Uma paixão pessoal que se torna serviço social. Este é, em suma, o trabalho da Federação Italiana de Radiodifusão C.B., uma organização voluntária que completou cinquenta anos de vida e que o Papa teve a oportunidade de incentivar e apoiar na manhã deste sábado (26), na Sala Paulo VI, aproveitando a ocasião para lembrar que para ele na Itália, uma das surpresas foi o “forte trabalho voluntário”.
Liberdade e independência, decisivas contra os regimes
A organização faz parte do vasto e multiforme movimento de voluntariado italiano, que Francisco disse que nunca deixou de apreciar e que “merece ser incentivado e apoiado”. A paixão dos radioamadores, neste caso, tornou-se um instrumento eficaz de proteção civil e solidariedade com as pessoas mais necessitadas e frágeis e com os grupos sociais mais vulneráveis. “Isto é muito bonito”, sublinhou o Papa. “É o princípio dos dons, dos talentos, feitos para frutificar para o bem comum”.

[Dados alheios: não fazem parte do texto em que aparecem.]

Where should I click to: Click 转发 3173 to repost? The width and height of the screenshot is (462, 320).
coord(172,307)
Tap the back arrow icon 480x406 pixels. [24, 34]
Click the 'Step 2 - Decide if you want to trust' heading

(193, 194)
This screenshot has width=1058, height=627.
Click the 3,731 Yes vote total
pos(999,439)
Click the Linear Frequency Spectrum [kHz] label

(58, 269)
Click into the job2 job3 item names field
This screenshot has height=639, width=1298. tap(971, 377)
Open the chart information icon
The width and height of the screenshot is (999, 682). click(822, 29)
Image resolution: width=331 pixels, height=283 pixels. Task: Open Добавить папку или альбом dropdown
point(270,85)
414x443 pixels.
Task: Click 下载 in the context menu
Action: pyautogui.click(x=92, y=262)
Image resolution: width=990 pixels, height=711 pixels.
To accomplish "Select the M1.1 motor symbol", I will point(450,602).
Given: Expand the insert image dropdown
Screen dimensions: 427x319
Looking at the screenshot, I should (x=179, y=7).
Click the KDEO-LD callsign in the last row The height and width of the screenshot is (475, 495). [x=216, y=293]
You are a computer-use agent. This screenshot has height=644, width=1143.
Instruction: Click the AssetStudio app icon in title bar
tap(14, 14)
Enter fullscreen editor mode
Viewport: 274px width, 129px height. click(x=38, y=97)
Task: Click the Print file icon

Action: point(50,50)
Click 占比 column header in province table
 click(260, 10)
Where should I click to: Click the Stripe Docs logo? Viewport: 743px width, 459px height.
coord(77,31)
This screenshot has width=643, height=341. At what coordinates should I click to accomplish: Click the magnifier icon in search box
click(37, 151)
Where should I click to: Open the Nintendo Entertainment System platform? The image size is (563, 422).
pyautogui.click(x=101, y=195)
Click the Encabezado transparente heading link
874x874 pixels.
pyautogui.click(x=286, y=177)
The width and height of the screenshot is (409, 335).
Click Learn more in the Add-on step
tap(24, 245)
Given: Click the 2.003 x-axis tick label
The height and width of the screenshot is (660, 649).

Uma de suas características é a rapidez de ação, graças à rádio, que supera barreiras, mas também graças à sua rede. Na verdade, não é uma ação individual, sua força encontra-se na presença capilar no território e na possibilidade de fazer circular notícias e informações muito rapidamente e em todos os lugares. Outro aspecto essencial é a liberdade, a independência. Pensemos como isso pode se tornar decisivo onde um regime ou outro centro de poder quer controlar as comunicações. É essencial manter a liberdade, para estar realmente a serviço das pessoas, do bem comum.